Dataset excerpts
BEGIN

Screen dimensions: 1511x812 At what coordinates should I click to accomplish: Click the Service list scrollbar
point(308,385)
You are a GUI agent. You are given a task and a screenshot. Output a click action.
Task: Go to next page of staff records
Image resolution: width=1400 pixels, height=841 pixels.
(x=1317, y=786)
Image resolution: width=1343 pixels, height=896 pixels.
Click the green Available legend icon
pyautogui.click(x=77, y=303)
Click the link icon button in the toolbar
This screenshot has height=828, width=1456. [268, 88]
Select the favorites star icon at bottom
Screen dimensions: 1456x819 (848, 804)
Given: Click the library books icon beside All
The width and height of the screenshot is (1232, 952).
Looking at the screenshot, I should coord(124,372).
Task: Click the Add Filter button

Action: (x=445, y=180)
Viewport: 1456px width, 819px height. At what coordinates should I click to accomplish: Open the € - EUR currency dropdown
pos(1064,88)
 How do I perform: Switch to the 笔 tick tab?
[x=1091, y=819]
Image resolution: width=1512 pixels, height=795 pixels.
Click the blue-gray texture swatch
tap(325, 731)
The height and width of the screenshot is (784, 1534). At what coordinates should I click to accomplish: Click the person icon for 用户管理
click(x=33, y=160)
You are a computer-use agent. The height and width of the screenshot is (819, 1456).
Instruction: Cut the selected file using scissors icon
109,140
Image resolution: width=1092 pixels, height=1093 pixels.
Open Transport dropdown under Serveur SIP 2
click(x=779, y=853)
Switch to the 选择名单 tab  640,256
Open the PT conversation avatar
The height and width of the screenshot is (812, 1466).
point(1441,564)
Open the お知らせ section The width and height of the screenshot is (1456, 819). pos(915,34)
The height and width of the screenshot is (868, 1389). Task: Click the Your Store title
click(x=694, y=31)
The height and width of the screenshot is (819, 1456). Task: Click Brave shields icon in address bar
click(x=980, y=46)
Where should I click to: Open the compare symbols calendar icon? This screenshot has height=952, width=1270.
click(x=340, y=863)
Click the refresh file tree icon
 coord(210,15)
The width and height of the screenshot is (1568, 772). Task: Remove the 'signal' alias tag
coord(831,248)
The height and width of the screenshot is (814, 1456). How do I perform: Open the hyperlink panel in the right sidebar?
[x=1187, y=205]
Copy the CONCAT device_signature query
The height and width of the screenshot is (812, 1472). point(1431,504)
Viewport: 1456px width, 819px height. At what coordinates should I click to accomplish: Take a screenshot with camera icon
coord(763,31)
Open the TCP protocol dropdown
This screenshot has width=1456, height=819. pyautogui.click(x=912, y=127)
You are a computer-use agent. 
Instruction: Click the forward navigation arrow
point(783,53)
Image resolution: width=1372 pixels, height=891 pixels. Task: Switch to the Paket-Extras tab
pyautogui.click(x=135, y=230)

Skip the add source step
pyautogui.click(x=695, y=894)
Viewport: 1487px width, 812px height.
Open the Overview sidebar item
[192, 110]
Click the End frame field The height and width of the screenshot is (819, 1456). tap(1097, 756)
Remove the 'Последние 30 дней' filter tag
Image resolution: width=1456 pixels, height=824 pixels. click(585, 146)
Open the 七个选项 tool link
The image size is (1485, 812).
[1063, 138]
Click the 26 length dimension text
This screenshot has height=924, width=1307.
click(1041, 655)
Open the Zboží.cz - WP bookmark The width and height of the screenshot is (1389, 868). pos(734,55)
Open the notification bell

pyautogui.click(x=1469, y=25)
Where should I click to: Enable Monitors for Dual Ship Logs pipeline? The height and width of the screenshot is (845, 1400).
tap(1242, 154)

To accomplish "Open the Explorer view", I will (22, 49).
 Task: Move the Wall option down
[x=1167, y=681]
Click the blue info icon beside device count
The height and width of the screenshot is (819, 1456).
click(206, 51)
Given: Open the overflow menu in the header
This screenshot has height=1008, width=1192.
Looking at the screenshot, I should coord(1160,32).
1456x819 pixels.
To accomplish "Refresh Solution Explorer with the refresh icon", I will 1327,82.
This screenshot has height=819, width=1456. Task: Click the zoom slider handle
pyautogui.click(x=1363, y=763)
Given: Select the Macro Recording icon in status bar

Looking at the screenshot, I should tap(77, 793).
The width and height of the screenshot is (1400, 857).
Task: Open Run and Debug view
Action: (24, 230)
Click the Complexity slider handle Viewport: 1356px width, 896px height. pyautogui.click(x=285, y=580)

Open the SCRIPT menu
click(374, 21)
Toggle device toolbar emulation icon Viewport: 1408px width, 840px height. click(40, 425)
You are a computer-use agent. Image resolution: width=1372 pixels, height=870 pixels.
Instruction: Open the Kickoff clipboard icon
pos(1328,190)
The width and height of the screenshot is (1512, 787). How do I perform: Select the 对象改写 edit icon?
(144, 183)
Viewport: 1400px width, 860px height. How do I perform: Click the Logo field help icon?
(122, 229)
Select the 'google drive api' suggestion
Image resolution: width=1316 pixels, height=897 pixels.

END

# DIRECTIONS FOR THIS TASK
Go through the records from the first line and copy each one exactly, ending after the line that contains "Image resolution: width=1343". Give nothing else.

# EXPECTED OUTPUT
Screen dimensions: 1511x812 At what coordinates should I click to accomplish: Click the Service list scrollbar
point(308,385)
You are a GUI agent. You are given a task and a screenshot. Output a click action.
Task: Go to next page of staff records
Image resolution: width=1400 pixels, height=841 pixels.
(x=1317, y=786)
Image resolution: width=1343 pixels, height=896 pixels.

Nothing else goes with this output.